Out of scope for v1.0: localized non-English editions; full legal interpretation of sector regulations; hardware TEE/confidential-GPU deployment patterns (see vendor docs); exhaustive Shadow-AI or MCP product catalog. Shadow AI governance (Ch.11), MCP security (Ch.7), and Kubernetes deployment reference (Ch.16) are in scope as operational patterns—not as vendor surveys. Case studies: Chapter 13.
Not every topic in this guide is equally mandatory for every team. For example, numerical Adversarial Robustness tests are highly important for Tabular or Vision models, but for a Pure LLM API without proprietary data, some of that work has more limited applicability.
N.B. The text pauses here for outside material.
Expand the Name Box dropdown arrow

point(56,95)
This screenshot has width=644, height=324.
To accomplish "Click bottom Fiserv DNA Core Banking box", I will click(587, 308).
References / Source mapping¶
Frameworks and standards
- OWASP AI Exchange: threats overview — threat applicability varies by AI type
- OWASP LLM Top 10 (2025); OWASP Agentic (ASI02); OWASP MCP Top 10 (MCP09) — scenario rows above
Implementation guidance (this guide) - Attack surface matrix; Chapter 8, Chapter 11 Shadow AI, Chapter 16
Managed AI service scope¶
Many organizations consume AI through managed services rather than training and hosting model weights directly. In these cases, the organization usually cannot sign or scan the provider's base model weights. MLSecOps still applies, but the evidence changes:
| Provider-managed area | Customer-managed area |
|---|---|
| Base model weights, provider training infrastructure, provider-side model patching | Prompt and system instruction design, RAG sources, tenant authorization, gateway policy, logging, DLP, key management, incident response, vendor configuration review |
| Provider content safety features and platform logs, where available | Verification that provider controls are enabled, configured, monitored, and included in the organization's evidence record |
For managed AI APIs, the organization should document the shared-responsibility boundary in the threat model. When model signing or artifact scanning is not possible, collect alternative evidence such as approved model/service identifier, region, tenant, API version, configuration snapshot, access policy, gateway controls, red-team test results, and runtime telemetry.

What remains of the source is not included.